A reunião extraordinária será feita pela diretoria colegiada do órgão, formada por cinco integrantes Antonio Barra (Diretor-presidente), Meiruze Freitas, Cristiane Jourdan, Romison Mota e Alex Campos. A análise terá início às 10h. A previsão é de que a reunião dure cerca de cinco horas.
A decisão da diretoria é feita por maioria simples, ou seja, de cinco diretores, três votos a favor ou contra definem o resultado, informou a Anvisa.
A reunião começa com a abertura da diretora relatora do tema. A diretora Meiruze Freitas é a relatora dos dois pedidos de uso emergencial em análise na Anvisa.
Depois da abertura da pauta, os especialistas fazem uma apresentação das análises técnicas de cada uma das vacinas.

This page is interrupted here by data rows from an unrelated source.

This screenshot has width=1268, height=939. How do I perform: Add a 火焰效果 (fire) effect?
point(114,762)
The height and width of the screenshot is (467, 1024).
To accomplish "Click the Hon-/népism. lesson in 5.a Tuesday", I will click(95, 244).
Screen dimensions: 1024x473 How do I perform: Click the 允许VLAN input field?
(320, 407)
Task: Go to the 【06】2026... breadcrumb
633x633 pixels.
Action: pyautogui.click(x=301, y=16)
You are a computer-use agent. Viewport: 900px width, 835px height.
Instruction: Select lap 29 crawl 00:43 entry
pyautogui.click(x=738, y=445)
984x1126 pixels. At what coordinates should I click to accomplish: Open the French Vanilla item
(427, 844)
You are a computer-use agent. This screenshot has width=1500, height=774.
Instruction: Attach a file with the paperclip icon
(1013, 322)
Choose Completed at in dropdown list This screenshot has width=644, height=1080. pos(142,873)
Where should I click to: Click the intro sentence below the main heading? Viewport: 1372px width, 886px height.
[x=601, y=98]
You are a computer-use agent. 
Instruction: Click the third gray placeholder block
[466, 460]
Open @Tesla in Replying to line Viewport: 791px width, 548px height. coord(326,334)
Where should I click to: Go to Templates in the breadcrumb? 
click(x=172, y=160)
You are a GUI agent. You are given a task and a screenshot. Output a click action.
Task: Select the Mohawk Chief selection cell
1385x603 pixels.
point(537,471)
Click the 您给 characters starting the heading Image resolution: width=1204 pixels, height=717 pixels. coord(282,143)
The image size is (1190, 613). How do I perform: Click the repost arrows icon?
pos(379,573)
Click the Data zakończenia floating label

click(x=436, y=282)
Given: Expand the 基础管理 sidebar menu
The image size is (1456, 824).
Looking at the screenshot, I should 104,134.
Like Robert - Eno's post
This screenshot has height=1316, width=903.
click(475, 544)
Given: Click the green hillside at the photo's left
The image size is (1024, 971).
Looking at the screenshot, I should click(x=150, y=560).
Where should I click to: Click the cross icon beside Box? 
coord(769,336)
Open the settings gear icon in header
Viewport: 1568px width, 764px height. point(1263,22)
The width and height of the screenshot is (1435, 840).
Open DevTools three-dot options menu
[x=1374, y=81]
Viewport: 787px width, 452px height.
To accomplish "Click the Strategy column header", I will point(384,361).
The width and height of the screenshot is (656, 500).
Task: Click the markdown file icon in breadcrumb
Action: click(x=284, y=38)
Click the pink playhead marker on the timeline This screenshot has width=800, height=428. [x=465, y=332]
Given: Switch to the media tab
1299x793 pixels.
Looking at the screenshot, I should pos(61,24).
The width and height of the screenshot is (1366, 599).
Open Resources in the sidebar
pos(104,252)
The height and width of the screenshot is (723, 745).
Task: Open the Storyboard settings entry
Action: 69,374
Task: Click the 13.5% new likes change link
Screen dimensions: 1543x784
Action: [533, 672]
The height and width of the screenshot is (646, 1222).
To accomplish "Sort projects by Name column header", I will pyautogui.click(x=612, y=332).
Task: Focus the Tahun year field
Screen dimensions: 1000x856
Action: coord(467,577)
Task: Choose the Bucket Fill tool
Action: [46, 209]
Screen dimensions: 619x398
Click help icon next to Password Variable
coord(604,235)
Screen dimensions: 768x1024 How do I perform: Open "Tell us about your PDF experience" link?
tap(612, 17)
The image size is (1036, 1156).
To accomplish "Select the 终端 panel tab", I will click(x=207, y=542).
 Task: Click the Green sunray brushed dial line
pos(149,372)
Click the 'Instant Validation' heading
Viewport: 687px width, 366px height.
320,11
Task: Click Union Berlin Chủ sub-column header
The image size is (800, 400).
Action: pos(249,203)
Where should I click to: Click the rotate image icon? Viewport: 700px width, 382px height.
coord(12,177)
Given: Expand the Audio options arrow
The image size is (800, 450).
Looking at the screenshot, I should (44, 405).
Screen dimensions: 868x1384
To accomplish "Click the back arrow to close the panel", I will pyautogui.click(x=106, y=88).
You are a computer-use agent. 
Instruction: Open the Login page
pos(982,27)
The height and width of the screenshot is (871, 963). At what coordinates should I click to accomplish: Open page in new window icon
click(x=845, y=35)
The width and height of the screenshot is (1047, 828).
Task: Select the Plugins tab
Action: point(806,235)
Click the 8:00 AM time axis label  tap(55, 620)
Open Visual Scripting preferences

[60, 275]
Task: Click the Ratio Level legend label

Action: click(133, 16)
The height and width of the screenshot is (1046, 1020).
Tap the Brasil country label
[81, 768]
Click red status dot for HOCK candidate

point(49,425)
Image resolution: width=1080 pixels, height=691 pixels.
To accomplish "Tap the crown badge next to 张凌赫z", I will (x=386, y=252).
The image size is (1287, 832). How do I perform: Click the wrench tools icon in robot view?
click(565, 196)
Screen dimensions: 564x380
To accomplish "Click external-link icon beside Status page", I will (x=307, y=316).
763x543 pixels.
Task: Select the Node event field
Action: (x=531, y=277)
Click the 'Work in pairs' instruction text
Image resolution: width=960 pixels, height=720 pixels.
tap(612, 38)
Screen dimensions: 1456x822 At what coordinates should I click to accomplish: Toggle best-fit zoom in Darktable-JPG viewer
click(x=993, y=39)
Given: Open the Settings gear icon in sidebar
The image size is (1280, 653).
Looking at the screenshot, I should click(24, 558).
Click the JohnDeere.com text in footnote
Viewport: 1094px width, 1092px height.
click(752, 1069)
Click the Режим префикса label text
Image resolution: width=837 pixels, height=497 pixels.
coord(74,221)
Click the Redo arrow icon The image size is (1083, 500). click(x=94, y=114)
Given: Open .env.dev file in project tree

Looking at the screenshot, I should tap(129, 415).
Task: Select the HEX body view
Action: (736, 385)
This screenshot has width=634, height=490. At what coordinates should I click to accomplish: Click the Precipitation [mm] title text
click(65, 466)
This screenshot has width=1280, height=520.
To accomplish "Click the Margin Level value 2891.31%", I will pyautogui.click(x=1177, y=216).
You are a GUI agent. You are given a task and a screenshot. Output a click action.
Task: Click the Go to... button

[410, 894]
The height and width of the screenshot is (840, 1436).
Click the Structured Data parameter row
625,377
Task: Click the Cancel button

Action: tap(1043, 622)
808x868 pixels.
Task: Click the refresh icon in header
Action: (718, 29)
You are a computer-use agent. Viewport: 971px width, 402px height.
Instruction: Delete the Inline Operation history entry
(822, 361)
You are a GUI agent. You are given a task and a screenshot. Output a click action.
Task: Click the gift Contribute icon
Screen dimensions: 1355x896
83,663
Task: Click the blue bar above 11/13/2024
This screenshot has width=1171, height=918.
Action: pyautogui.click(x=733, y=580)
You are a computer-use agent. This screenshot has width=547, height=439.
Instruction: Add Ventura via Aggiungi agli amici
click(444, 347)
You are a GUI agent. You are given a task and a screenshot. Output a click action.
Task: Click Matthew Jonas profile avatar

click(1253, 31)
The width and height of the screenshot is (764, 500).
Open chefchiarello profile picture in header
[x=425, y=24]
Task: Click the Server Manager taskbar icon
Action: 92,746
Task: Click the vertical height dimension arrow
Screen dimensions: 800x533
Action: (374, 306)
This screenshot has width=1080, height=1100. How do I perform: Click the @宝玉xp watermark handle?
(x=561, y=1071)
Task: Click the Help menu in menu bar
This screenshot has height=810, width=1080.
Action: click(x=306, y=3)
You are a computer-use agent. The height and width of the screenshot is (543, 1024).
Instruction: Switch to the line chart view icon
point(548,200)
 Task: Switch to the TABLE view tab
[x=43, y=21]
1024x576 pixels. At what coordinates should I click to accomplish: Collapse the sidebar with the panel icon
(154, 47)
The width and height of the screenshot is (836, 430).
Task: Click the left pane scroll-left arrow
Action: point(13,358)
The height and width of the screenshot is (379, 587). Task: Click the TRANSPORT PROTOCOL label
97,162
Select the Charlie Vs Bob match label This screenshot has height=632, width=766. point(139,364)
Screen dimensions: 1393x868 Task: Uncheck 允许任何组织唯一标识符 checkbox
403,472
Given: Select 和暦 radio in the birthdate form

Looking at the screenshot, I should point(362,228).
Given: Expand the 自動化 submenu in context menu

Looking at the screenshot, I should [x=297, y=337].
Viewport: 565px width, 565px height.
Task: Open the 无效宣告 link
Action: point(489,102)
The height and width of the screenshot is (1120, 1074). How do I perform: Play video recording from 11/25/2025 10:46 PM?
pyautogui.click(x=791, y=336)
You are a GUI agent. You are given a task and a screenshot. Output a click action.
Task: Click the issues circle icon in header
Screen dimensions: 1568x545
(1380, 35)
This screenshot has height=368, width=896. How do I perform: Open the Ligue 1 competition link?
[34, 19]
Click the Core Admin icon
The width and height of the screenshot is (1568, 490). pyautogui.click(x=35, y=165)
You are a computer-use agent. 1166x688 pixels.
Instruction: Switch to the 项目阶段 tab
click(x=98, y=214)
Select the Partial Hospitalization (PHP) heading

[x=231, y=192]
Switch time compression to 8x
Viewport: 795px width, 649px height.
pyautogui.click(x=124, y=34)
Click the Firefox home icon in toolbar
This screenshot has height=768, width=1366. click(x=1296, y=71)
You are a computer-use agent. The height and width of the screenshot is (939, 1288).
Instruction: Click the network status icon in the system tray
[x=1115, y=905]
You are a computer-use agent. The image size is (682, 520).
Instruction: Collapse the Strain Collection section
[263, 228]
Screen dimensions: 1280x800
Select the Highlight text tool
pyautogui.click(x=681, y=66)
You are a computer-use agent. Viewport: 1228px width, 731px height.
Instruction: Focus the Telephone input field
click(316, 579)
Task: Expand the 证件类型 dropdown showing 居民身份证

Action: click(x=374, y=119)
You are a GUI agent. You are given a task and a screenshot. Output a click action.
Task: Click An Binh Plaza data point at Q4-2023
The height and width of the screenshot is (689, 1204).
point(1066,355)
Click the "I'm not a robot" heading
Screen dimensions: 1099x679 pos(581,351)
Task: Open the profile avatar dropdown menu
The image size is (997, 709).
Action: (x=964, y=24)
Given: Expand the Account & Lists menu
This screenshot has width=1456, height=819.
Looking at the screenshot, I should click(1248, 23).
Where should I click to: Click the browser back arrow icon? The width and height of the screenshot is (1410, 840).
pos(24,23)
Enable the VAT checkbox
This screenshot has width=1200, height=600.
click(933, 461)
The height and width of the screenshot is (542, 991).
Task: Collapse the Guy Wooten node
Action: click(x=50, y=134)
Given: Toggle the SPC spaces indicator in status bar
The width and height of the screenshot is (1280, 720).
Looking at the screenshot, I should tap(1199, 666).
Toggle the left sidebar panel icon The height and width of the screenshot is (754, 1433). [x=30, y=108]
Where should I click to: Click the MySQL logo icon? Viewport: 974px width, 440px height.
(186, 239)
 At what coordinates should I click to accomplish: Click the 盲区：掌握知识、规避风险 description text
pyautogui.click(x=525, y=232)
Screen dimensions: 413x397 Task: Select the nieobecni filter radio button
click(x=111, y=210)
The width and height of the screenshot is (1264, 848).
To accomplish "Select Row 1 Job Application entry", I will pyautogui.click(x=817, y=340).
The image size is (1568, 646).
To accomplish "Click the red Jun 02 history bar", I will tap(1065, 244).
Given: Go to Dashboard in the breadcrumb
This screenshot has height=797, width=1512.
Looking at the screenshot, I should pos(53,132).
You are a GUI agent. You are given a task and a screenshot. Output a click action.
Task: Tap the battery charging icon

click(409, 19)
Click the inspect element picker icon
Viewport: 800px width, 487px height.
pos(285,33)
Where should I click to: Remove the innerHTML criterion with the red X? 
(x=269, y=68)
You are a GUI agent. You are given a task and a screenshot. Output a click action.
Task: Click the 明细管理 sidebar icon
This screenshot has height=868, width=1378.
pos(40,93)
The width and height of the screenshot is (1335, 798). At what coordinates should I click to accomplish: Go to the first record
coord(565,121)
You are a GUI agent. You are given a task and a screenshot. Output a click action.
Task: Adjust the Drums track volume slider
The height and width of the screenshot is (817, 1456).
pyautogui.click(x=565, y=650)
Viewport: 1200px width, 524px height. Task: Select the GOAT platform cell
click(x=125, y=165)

Três áreas técnicas farão apresentação: a área de medicamentos, que avalia os estudos clínicos e de eficácia e segurança; a área de certificação de Boas Práticas de Fabricação, que verifica se os locais de fabricação da vacina têm condições adequadas; e a área de monitoramento de eventos adversos, que monitora e investiga depois da vacinação se as pessoas tiveram alguma reação à vacina.
Após os pareceres técnicos, a relatora lê o voto e em seguida os demais diretores votam um a um, concordando ou discordando do voto da relatora.
O resultado é anunciado pelo diretor-presidente da Agência no final da reunião.
A decisão passa a valer a partir do momento em que houver a comunicação oficial ao laboratório.